Aim of the task
The lines you should transcribe are those from the one containing "You are a GUI" to the end of the listing below, exactly, with pictures left out.

Data for analysis

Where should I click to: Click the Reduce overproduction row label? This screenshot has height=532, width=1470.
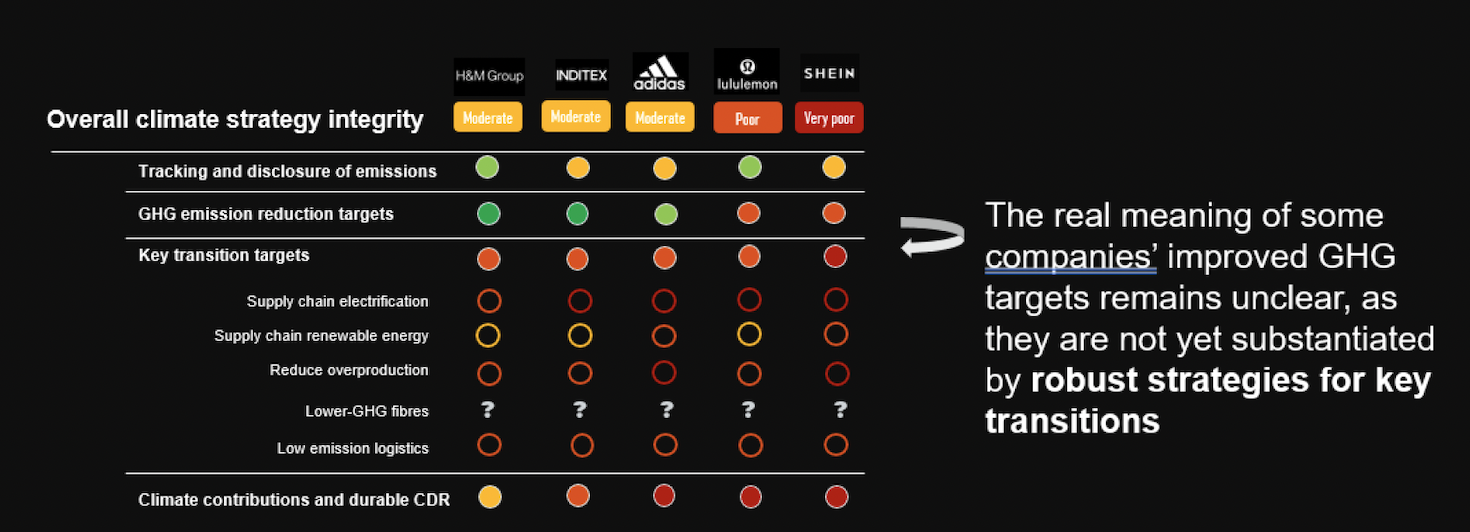[x=349, y=370]
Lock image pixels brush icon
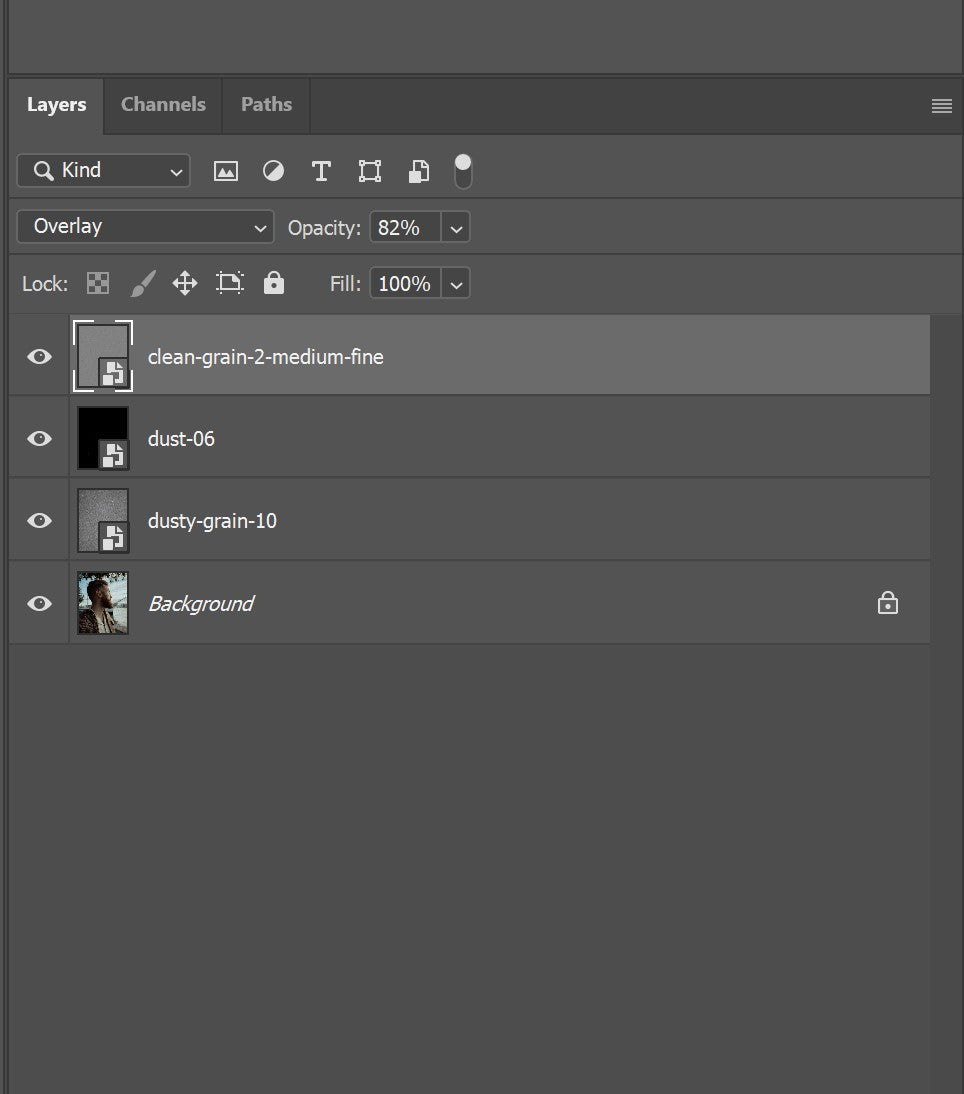This screenshot has height=1094, width=964. point(143,284)
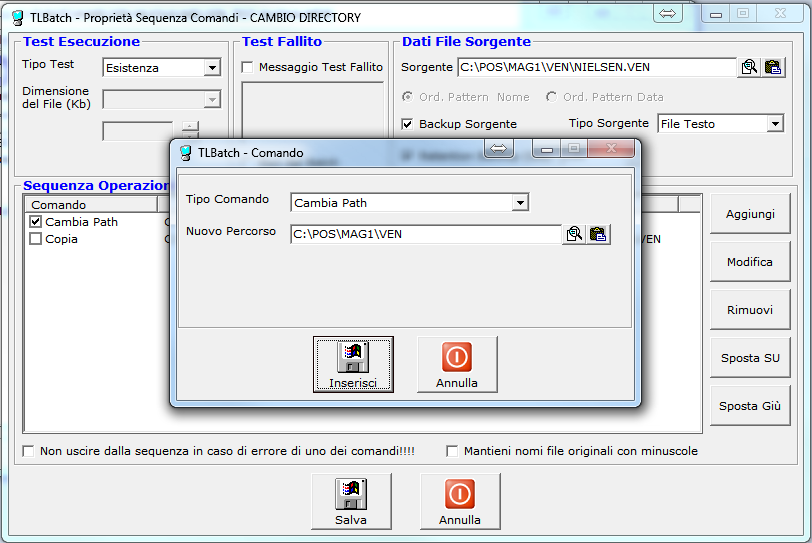Expand the Tipo Test dropdown

pos(212,68)
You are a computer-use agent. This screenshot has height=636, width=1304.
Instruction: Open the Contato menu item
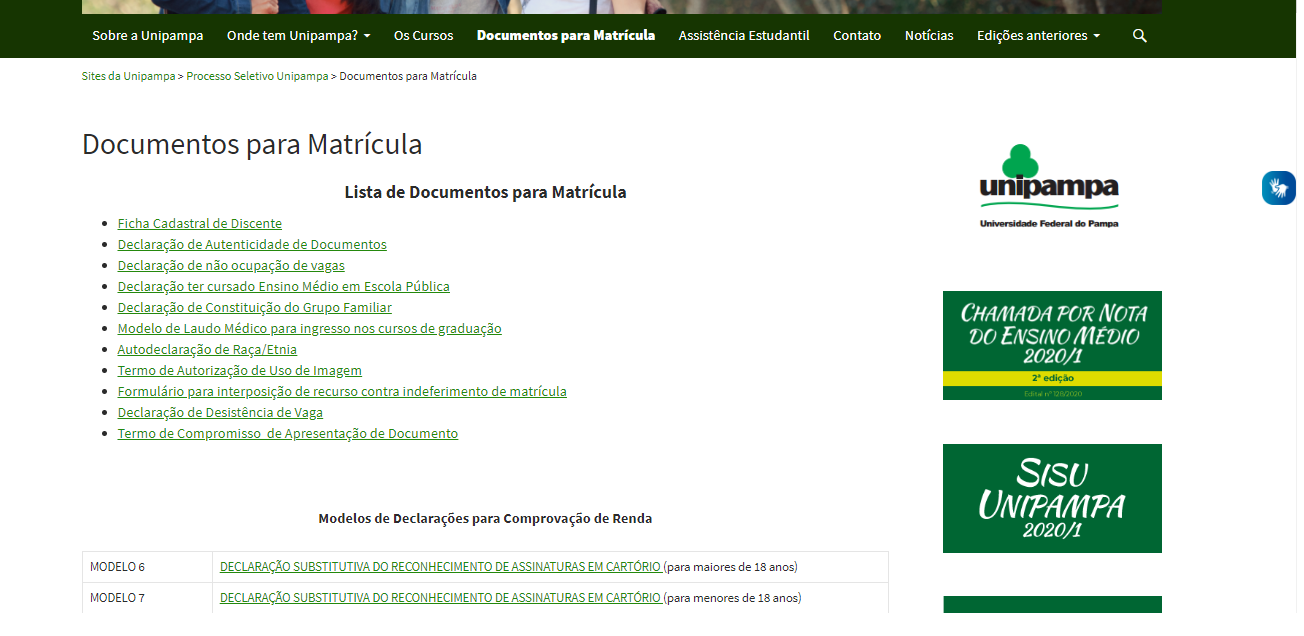pos(857,36)
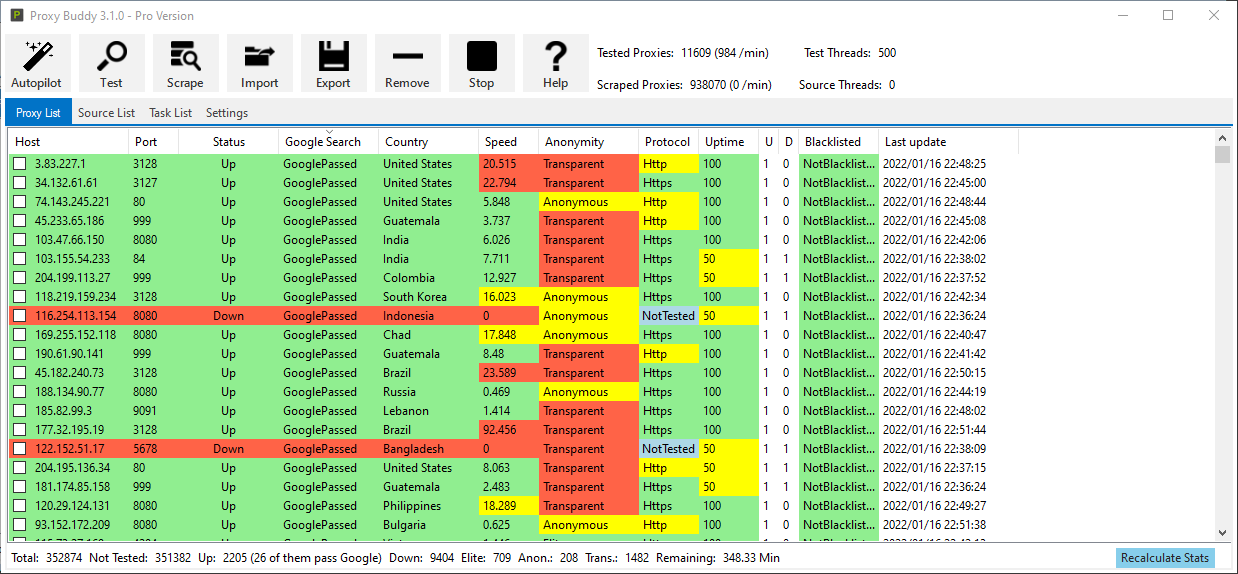Click the Recalculate Stats button
The height and width of the screenshot is (574, 1238).
[1165, 558]
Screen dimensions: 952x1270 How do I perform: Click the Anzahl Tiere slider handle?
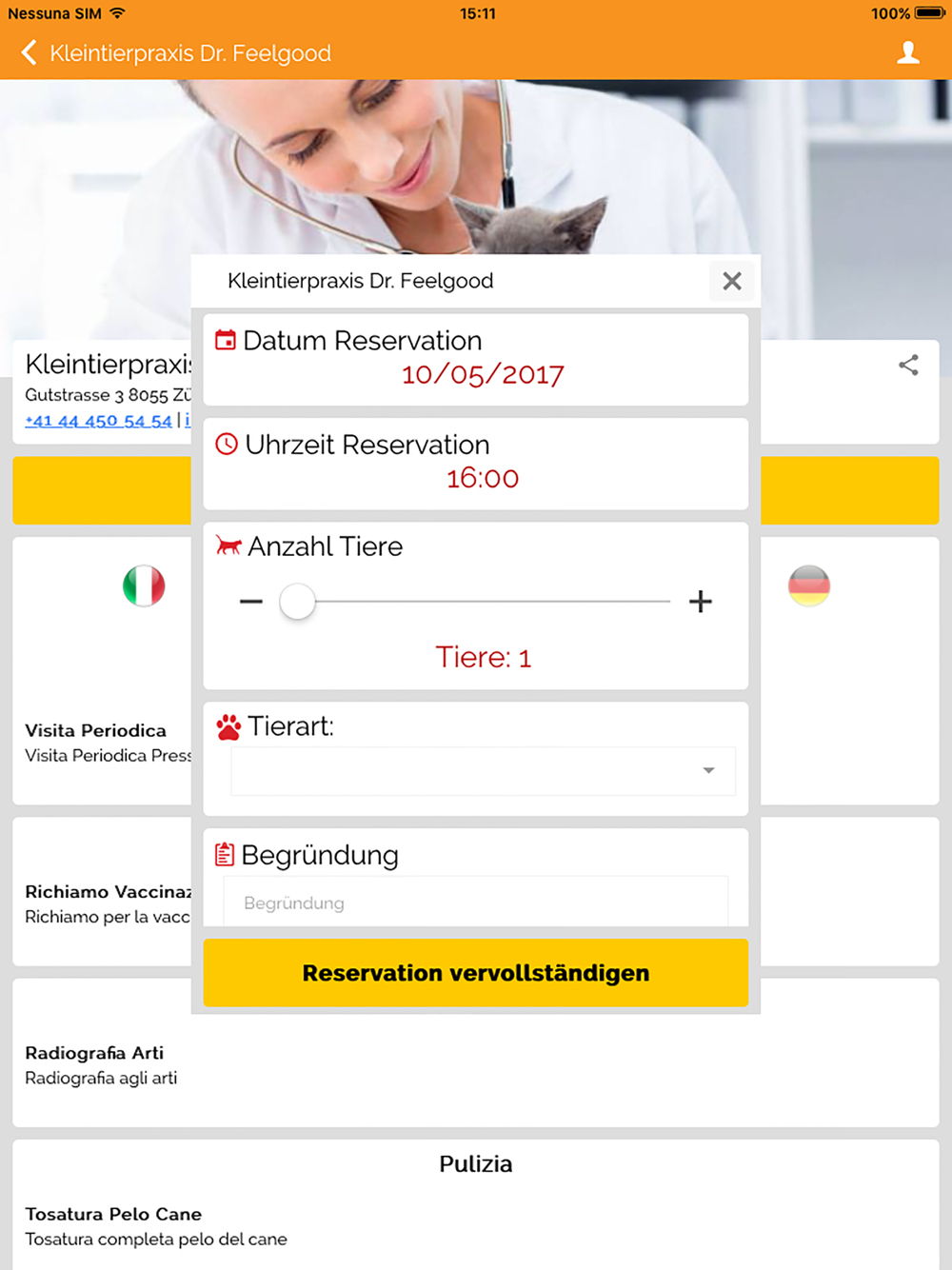pos(297,602)
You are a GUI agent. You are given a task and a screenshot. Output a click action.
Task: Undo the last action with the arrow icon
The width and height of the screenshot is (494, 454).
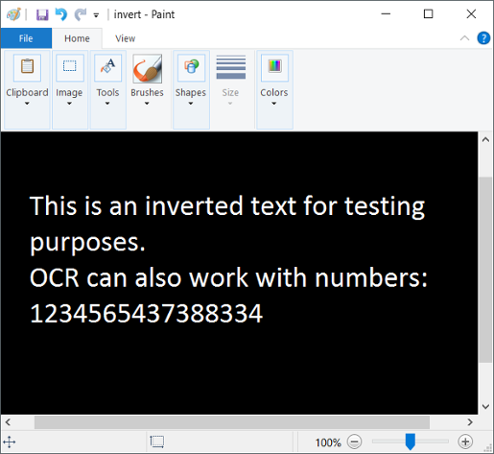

Expected output
You are a GUI agent. You are given a task and a screenshot. Output a click action.
Task: Undo the last action with the arrow icon
The width and height of the screenshot is (494, 454).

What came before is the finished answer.